State only how many lines of the material below contain the string "pyautogui", counting matches with the same capitalization only.

*** EXERCISE INPUTS ***

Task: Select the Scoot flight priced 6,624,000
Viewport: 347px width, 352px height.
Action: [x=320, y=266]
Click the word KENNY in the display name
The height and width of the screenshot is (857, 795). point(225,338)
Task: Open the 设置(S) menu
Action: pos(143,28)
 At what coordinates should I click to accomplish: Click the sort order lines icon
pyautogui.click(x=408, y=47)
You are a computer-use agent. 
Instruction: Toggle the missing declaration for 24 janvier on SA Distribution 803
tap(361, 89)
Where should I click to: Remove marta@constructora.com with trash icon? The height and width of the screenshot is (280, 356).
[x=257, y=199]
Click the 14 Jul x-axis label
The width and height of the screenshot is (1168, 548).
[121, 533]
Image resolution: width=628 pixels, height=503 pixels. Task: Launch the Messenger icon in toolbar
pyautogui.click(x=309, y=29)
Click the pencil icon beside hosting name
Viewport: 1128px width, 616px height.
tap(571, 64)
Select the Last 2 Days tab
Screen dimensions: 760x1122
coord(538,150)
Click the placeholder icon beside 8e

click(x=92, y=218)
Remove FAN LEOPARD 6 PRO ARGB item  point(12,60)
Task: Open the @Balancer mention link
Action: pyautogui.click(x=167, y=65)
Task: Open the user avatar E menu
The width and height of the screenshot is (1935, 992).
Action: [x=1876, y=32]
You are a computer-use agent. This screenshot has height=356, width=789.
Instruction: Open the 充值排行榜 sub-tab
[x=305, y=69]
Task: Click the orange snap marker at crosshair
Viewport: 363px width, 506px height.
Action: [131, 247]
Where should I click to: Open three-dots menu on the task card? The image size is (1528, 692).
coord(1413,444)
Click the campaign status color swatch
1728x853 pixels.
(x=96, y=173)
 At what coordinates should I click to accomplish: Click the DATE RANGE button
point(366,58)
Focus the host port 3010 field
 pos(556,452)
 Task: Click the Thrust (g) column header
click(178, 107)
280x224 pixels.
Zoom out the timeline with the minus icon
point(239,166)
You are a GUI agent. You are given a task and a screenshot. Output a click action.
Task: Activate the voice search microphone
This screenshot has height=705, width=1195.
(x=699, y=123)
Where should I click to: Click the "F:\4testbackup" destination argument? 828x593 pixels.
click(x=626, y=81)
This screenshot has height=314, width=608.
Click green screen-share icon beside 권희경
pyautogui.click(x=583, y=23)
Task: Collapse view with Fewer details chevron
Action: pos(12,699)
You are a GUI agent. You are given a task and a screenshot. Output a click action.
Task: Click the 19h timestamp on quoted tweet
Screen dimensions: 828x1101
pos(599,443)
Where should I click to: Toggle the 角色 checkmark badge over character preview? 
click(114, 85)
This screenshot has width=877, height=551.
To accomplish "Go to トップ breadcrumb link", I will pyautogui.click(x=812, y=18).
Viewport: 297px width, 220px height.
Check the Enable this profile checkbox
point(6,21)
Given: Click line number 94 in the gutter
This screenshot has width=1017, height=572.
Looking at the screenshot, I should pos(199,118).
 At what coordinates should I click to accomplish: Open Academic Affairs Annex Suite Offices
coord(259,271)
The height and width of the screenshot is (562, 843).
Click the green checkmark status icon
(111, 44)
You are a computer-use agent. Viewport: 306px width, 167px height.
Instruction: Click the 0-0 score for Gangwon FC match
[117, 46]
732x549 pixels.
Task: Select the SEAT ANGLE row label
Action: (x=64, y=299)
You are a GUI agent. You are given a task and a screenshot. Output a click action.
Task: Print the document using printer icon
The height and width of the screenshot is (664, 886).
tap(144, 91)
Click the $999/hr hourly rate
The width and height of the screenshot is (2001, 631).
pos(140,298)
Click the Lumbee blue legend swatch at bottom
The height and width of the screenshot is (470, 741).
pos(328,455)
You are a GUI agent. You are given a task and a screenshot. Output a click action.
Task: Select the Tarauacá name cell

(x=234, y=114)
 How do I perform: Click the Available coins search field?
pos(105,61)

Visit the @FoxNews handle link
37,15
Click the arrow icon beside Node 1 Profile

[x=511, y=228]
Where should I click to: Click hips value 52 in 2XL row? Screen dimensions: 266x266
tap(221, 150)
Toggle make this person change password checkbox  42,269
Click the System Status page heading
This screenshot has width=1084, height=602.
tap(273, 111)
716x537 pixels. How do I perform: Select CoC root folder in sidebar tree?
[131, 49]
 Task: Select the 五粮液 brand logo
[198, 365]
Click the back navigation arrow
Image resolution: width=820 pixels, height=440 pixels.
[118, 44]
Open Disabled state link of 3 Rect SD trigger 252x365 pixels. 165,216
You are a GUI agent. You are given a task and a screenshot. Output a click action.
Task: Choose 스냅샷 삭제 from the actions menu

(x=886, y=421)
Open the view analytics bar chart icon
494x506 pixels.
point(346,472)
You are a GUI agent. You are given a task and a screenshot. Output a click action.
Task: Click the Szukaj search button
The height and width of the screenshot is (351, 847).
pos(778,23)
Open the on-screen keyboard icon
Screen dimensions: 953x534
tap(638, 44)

***

* [OUTPUT BELOW]: 5